(Work request): From the first line to the last, please write out the data exactly.

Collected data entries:
╭──

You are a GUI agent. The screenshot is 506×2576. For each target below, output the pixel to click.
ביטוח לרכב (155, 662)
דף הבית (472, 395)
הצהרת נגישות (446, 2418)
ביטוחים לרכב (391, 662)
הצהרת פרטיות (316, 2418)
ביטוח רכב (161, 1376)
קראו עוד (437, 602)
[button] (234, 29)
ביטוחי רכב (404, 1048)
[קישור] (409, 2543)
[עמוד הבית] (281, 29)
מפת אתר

╰──

(Output for this task):
You are a GUI agent. The screenshot is 506×2576. For each target below, output the pixel to click.
ביטוח לרכב (155, 662)
דף הבית (472, 395)
הצהרת נגישות (446, 2418)
ביטוחים לרכב (391, 662)
הצהרת פרטיות (316, 2418)
ביטוח רכב (161, 1376)
קראו עוד (437, 602)
[button] (234, 29)
ביטוחי רכב (404, 1048)
[קישור] (409, 2543)
[עמוד הבית] (281, 29)
מפת אתר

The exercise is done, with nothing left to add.